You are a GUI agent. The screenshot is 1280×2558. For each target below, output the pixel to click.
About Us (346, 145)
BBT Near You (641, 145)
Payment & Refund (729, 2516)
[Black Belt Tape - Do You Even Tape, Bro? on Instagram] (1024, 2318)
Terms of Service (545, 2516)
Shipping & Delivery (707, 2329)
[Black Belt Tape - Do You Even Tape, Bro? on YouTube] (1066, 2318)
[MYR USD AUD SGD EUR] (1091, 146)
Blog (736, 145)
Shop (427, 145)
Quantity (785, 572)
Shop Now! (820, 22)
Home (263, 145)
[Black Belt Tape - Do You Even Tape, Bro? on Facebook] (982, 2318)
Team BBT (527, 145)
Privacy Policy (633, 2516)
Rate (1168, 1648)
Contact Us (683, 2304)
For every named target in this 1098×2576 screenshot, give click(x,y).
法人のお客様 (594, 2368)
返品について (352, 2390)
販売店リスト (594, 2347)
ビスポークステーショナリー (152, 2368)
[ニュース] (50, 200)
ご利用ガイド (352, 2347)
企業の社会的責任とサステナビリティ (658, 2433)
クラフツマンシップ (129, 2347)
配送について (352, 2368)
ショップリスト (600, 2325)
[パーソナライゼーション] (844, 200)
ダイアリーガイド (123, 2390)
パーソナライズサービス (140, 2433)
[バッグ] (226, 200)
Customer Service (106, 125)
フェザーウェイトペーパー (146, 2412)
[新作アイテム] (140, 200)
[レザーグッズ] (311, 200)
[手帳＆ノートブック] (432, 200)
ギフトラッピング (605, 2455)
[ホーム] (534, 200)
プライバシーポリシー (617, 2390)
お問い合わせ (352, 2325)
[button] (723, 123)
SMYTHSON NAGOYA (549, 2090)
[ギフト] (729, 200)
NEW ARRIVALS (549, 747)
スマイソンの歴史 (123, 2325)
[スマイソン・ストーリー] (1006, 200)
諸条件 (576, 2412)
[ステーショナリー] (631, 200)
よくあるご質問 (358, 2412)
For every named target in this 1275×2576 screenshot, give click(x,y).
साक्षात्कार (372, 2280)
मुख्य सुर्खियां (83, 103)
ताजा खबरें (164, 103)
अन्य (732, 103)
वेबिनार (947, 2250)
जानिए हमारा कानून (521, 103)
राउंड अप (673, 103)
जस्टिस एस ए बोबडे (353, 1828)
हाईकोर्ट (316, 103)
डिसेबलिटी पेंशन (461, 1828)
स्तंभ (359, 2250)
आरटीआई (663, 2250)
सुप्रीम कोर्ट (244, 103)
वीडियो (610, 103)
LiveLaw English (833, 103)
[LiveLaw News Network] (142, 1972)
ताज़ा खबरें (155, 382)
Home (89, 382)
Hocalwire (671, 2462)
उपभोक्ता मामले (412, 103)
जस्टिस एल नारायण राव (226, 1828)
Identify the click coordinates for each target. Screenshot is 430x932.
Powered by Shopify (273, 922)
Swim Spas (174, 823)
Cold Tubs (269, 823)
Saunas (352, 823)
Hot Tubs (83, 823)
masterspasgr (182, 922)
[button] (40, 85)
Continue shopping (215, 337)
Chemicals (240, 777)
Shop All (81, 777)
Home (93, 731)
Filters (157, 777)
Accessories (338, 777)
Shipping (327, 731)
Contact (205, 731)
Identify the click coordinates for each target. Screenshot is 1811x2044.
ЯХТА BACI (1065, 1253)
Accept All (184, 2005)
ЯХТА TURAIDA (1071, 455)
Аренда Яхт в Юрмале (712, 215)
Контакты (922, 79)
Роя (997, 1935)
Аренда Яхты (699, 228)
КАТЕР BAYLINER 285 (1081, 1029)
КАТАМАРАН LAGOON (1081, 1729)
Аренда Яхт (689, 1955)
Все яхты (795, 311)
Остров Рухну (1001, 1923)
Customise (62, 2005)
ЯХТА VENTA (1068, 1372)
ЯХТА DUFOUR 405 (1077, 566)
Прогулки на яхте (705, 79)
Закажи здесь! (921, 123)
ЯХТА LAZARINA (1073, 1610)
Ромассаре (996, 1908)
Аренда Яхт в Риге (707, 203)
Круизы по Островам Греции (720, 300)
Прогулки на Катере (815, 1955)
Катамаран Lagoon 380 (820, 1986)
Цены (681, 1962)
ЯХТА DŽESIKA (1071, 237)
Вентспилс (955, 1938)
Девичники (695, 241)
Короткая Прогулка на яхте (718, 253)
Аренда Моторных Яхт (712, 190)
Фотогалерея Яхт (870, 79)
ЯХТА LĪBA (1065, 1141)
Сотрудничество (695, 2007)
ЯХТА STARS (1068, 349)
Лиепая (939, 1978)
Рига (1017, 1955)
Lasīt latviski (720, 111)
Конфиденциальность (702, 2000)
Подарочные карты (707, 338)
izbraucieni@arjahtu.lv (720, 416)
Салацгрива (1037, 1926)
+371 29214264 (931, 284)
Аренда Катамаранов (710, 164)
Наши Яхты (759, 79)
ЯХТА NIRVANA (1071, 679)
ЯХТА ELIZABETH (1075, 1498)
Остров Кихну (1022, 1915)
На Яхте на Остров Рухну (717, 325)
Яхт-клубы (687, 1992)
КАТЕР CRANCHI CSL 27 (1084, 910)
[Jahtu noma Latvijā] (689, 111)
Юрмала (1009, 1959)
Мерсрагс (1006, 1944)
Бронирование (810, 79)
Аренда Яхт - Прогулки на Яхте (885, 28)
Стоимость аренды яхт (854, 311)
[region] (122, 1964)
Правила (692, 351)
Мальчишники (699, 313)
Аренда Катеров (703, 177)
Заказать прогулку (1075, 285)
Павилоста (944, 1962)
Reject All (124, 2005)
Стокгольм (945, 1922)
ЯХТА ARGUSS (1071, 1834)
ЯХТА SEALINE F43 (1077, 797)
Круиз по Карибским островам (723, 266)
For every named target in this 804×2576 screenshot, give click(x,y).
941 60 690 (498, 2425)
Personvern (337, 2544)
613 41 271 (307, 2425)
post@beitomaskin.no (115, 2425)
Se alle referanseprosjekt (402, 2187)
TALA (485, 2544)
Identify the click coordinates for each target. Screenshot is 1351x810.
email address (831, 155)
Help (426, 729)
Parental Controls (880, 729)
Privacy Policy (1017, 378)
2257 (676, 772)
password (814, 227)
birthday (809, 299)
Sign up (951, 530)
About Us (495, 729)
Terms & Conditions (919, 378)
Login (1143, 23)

★ ★ ★ ★ ★

Task instructions
Copy out each line of the material above that holds the word "Identify".

Solution below
Identify the click coordinates for each target. Screenshot is 430x932.
Identify the click coordinates for each target. Screenshot is 1811x2044.
Identify the click coordinates for each target. Screenshot is 1351x810.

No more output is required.